— start of PROVIDED INFORMATION —

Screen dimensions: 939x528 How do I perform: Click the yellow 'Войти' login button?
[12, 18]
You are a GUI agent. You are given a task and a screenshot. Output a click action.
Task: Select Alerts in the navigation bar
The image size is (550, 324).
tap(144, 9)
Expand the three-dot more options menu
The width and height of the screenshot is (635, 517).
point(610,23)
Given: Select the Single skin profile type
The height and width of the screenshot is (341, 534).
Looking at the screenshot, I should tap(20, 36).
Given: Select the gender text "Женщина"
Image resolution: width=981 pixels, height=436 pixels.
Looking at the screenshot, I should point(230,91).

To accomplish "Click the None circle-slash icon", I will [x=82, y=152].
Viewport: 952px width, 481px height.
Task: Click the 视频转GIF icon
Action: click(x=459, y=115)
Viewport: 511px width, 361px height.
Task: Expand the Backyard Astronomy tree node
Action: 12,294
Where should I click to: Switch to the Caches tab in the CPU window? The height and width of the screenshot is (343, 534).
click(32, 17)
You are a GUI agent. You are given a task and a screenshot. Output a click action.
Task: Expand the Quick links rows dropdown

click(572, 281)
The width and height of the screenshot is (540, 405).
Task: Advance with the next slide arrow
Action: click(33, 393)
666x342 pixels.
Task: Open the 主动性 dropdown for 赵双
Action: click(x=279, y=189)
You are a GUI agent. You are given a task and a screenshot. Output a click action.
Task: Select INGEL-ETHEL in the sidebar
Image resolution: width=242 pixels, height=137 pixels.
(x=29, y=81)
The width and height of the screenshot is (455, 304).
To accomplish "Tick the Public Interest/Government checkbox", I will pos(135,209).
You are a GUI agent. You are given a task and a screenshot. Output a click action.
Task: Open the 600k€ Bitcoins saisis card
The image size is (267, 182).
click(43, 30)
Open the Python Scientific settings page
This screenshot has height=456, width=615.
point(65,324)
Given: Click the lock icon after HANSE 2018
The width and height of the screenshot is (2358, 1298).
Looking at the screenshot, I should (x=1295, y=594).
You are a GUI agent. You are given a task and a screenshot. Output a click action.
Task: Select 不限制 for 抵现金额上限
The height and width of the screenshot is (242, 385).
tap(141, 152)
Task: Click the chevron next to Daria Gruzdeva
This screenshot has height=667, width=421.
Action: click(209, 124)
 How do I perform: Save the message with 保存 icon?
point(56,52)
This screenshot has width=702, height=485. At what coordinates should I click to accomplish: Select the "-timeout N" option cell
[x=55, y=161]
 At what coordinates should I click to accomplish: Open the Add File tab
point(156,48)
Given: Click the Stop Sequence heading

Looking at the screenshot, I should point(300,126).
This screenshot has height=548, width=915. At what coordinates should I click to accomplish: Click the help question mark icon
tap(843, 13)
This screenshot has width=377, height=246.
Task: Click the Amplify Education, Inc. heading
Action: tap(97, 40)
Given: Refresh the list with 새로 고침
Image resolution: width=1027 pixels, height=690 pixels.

— end of PROVIDED INFORMATION —

▸ **TASK PROMPT**: Write out the records above as a JSON list of strings, one string per line and no entries for blank lines.

▸ **RESULT**:
[
  "Screen dimensions: 939x528 How do I perform: Click the yellow 'Войти' login button?",
  "[12, 18]",
  "You are a GUI agent. You are given a task and a screenshot. Output a click action.",
  "Task: Select Alerts in the navigation bar",
  "The image size is (550, 324).",
  "tap(144, 9)",
  "Expand the three-dot more options menu",
  "The width and height of the screenshot is (635, 517).",
  "point(610,23)",
  "Given: Select the Single skin profile type",
  "The height and width of the screenshot is (341, 534).",
  "Looking at the screenshot, I should tap(20, 36).",
  "Given: Select the gender text \"Женщина\"",
  "Image resolution: width=981 pixels, height=436 pixels.",
  "Looking at the screenshot, I should point(230,91).",
  "To accomplish \"Click the None circle-slash icon\", I will [x=82, y=152].",
  "Viewport: 952px width, 481px height.",
  "Task: Click the 视频转GIF icon",
  "Action: click(x=459, y=115)",
  "Viewport: 511px width, 361px height.",
  "Task: Expand the Backyard Astronomy tree node",
  "Action: 12,294",
  "Where should I click to: Switch to the Caches tab in the CPU window? The height and width of the screenshot is (343, 534).",
  "click(32, 17)",
  "You are a GUI agent. You are given a task and a screenshot. Output a click action.",
  "Task: Expand the Quick links rows dropdown",
  "click(572, 281)",
  "The width and height of the screenshot is (540, 405).",
  "Task: Advance with the next slide arrow",
  "Action: click(33, 393)",
  "666x342 pixels.",
  "Task: Open the 主动性 dropdown for 赵双",
  "Action: click(x=279, y=189)",
  "You are a GUI agent. You are given a task and a screenshot. Output a click action.",
  "Task: Select INGEL-ETHEL in the sidebar",
  "Image resolution: width=242 pixels, height=137 pixels.",
  "(x=29, y=81)",
  "The width and height of the screenshot is (455, 304).",
  "To accomplish \"Tick the Public Interest/Government checkbox\", I will pos(135,209).",
  "You are a GUI agent. You are given a task and a screenshot. Output a click action.",
  "Task: Open the 600k€ Bitcoins saisis card",
  "The image size is (267, 182).",
  "click(43, 30)",
  "Open the Python Scientific settings page",
  "This screenshot has height=456, width=615.",
  "point(65,324)",
  "Given: Click the lock icon after HANSE 2018",
  "The width and height of the screenshot is (2358, 1298).",
  "Looking at the screenshot, I should (x=1295, y=594).",
  "You are a GUI agent. You are given a task and a screenshot. Output a click action.",
  "Task: Select 不限制 for 抵现金额上限",
  "The height and width of the screenshot is (242, 385).",
  "tap(141, 152)",
  "Task: Click the chevron next to Daria Gruzdeva",
  "This screenshot has height=667, width=421.",
  "Action: click(209, 124)",
  " How do I perform: Save the message with 保存 icon?",
  "point(56,52)",
  "This screenshot has width=702, height=485. At what coordinates should I click to accomplish: Select the \"-timeout N\" option cell",
  "[x=55, y=161]",
  " At what coordinates should I click to accomplish: Open the Add File tab",
  "point(156,48)",
  "Given: Click the Stop Sequence heading",
  "Looking at the screenshot, I should point(300,126).",
  "This screenshot has height=548, width=915. At what coordinates should I click to accomplish: Click the help question mark icon",
  "tap(843, 13)",
  "This screenshot has width=377, height=246.",
  "Task: Click the Amplify Education, Inc. heading",
  "Action: tap(97, 40)",
  "Given: Refresh the list with 새로 고침",
  "Image resolution: width=1027 pixels, height=690 pixels."
]